Skill of the Craft

One of the skills learned by technical writers and trainers is the concept of a target audience. Target audiences might posses certain skills or presumed to have no related skills at all.

In many professions and vocations this presumed minimum knowledge level is known as “skill of the craft.” Such people are presumed to know certain things. For example, writing a how-to or procedure for an electronics technician presumes skills in using certain test equipment. Specific instructions about using test equipment often are not provided nor deemed necessary. The targeted audience of users are presumed to have these skills.

Even with specialized equipment in which additional training is required, specific instructions about that equipment usually are minimal because the technicians performing related tasks often are presumed to have obtained that training to perform those tasks.

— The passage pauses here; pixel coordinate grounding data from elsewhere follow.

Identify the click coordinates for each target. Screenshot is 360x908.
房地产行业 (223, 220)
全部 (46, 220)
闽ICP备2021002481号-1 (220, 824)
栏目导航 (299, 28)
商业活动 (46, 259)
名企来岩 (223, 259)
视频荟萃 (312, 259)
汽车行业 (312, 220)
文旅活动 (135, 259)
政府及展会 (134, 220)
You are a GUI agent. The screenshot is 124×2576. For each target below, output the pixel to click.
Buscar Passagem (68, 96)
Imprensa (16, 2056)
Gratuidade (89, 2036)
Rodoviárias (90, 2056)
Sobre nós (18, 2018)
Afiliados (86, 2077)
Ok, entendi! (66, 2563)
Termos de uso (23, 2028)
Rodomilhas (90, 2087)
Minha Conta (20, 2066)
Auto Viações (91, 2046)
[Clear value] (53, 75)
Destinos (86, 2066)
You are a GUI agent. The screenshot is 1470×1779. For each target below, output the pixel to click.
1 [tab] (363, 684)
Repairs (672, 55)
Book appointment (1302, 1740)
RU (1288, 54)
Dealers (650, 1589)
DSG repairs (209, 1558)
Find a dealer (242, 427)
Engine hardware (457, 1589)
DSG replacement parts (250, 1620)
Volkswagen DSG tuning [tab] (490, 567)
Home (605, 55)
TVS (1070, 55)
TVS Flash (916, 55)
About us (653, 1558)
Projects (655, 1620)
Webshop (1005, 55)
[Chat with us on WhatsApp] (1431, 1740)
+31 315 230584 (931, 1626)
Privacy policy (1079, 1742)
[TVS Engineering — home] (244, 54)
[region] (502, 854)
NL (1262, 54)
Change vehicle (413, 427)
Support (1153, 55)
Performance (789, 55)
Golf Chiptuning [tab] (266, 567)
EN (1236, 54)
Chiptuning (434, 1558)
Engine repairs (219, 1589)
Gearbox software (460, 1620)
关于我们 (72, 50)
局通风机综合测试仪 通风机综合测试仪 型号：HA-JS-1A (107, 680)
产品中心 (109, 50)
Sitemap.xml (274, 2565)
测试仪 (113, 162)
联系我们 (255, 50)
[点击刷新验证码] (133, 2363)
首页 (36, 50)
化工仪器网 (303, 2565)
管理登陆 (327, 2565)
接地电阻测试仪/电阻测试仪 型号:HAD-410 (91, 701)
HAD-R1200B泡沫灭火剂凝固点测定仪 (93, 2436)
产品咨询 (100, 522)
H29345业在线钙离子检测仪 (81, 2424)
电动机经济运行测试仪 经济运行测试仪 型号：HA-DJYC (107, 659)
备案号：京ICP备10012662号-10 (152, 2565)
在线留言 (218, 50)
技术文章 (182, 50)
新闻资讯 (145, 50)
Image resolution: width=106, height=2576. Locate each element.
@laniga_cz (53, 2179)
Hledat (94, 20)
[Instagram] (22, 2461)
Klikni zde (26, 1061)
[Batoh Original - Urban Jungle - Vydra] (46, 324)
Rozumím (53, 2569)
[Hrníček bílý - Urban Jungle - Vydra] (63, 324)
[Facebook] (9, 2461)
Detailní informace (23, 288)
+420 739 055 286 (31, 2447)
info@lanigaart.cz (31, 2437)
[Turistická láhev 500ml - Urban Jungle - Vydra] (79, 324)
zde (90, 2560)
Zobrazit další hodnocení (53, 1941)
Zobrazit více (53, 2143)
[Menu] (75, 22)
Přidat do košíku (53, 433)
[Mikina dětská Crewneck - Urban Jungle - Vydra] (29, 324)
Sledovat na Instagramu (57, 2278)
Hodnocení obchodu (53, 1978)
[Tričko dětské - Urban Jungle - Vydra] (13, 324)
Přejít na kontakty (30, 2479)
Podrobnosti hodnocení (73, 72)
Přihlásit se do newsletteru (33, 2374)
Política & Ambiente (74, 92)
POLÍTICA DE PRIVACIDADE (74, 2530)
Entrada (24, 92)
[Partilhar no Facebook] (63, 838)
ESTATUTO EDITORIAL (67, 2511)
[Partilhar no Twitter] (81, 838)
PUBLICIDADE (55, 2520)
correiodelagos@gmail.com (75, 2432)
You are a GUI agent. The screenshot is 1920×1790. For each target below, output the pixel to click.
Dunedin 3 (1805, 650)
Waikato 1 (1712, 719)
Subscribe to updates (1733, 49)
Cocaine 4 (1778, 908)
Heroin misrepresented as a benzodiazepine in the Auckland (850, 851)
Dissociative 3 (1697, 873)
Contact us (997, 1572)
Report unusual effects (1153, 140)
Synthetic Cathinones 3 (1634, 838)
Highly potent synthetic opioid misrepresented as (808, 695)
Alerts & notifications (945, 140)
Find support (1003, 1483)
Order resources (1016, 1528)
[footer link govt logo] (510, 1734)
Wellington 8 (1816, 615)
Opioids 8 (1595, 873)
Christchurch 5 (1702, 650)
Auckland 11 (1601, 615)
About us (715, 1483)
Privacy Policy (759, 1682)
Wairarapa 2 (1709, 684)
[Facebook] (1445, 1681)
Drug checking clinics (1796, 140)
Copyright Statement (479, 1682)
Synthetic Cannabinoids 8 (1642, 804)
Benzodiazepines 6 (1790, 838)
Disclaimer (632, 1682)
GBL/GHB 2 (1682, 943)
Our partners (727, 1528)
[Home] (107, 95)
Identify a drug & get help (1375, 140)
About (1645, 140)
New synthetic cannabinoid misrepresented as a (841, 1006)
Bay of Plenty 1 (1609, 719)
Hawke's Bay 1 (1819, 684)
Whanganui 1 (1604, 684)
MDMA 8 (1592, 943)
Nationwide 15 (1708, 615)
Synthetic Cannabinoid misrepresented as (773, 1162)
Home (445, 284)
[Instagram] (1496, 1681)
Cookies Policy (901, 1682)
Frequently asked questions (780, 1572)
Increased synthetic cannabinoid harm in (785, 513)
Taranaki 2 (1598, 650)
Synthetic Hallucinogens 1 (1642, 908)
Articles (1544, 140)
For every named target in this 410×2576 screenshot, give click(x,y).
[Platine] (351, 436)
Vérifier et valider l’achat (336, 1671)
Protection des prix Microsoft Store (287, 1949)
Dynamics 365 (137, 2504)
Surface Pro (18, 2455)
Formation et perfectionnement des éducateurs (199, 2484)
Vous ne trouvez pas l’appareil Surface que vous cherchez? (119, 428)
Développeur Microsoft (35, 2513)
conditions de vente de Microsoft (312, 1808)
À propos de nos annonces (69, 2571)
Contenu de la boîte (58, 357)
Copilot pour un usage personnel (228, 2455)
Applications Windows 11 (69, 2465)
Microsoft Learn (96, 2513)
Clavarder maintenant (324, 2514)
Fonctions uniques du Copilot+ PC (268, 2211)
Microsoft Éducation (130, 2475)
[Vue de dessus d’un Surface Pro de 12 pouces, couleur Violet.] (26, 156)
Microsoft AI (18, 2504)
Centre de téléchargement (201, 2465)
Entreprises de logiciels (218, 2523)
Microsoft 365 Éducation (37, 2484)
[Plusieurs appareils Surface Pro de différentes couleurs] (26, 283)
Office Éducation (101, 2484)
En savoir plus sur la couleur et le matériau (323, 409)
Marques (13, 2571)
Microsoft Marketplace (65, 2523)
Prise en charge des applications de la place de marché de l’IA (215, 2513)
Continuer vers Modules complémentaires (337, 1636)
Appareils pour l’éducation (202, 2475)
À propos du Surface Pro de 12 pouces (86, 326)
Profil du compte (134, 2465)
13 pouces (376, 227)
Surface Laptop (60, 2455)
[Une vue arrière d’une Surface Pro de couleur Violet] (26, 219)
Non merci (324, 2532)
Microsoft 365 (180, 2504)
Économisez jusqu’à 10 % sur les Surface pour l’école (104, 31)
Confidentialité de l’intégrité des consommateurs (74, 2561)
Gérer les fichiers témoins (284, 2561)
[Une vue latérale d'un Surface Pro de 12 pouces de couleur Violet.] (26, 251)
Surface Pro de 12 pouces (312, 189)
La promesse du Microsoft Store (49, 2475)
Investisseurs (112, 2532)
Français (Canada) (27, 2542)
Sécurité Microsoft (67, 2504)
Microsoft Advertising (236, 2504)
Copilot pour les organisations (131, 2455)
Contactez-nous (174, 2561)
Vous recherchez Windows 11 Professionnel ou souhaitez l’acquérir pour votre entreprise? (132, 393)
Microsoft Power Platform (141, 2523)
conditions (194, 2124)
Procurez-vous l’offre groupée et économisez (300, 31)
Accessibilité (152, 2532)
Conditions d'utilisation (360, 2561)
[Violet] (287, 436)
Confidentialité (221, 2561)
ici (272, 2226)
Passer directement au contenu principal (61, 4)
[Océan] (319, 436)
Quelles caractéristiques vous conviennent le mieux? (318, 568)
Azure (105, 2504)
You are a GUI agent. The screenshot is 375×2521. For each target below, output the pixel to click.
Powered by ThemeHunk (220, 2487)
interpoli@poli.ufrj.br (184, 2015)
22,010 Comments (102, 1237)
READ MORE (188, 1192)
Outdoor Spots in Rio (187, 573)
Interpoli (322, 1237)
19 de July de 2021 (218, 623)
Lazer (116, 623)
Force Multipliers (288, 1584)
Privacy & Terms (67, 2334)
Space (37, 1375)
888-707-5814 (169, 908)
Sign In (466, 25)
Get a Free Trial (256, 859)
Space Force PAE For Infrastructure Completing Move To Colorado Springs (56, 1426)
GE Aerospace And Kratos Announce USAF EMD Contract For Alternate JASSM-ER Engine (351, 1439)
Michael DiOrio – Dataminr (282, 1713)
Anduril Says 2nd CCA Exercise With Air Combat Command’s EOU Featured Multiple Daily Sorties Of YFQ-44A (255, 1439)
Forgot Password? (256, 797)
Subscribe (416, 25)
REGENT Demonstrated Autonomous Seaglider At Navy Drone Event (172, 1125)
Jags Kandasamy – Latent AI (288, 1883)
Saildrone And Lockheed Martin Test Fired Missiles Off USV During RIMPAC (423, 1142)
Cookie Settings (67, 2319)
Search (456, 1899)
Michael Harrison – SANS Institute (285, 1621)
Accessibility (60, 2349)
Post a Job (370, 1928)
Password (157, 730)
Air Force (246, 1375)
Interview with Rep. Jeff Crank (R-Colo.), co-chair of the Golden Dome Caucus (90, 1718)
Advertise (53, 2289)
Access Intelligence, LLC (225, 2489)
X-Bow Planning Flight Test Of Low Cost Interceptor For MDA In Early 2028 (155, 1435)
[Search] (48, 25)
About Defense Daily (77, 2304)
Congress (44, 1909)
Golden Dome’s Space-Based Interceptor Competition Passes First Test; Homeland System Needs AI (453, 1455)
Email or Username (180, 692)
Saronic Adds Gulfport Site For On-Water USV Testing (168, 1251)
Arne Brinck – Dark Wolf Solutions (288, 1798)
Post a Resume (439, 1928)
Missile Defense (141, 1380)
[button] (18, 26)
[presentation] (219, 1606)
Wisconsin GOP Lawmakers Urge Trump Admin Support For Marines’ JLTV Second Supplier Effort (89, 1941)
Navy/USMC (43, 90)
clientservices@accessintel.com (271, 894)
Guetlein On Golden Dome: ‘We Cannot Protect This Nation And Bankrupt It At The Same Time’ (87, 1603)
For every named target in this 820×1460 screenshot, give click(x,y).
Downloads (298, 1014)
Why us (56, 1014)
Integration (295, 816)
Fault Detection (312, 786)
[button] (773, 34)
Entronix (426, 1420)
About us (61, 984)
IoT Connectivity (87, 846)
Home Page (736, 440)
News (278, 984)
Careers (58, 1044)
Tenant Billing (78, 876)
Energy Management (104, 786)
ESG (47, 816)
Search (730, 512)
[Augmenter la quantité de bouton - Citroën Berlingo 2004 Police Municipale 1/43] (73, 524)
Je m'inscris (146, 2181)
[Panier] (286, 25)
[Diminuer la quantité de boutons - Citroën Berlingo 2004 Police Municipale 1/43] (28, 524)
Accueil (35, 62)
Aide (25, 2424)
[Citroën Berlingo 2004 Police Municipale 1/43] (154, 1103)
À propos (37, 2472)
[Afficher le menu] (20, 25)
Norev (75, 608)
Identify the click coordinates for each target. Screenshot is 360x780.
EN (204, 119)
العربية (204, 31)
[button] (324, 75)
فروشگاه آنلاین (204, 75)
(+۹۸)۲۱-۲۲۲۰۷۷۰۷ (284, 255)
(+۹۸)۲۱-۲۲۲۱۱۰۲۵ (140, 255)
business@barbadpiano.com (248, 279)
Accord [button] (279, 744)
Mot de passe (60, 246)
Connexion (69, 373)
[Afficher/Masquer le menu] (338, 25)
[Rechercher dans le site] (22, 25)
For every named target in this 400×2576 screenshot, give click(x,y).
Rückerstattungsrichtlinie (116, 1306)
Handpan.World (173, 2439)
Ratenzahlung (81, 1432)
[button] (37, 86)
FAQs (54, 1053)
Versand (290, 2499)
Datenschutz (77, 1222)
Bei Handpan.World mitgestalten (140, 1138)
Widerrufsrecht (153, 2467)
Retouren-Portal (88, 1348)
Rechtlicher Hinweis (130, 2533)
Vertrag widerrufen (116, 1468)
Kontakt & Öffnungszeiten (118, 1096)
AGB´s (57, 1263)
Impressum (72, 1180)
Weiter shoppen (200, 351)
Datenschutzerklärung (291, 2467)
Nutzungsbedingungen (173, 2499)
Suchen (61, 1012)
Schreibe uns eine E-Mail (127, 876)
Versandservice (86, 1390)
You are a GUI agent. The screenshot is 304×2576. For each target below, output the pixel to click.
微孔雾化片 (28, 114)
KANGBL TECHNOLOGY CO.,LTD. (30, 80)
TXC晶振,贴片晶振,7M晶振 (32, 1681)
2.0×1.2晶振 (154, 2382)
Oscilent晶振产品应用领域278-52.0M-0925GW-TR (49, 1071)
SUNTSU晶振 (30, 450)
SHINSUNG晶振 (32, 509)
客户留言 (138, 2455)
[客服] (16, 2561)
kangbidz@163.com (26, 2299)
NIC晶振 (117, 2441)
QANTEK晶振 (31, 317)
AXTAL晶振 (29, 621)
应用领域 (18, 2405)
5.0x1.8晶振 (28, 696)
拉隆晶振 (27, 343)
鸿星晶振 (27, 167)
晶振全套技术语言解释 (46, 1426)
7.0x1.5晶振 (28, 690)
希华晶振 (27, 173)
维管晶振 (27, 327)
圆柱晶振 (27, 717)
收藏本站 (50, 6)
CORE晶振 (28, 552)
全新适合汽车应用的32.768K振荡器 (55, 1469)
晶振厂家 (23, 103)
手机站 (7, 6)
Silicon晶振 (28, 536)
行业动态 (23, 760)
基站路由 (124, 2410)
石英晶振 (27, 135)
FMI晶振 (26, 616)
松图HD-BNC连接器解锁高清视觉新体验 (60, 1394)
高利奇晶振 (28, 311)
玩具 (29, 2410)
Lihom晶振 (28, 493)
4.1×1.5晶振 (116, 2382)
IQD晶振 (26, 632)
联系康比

Writing for a general target audience presumes no skills at all. Often that means more verbosity with instructions and guidance. With software that also means discoverability. That is, users should be able to discover how to perform specific tasks based on well designed interfaces.

More often than not, distro maintainers and desktop developers do not abide by this simple focus. The target audience is almost always fellow geeks. Usability testing is limited to fellow geeks in some IRC channel.

The “skill of the craft” of users, that is the skill level of all users, are presumed to be skilled computer users. To be terminal users.

This is another reason Linux desktops continually fail to impress non technical users.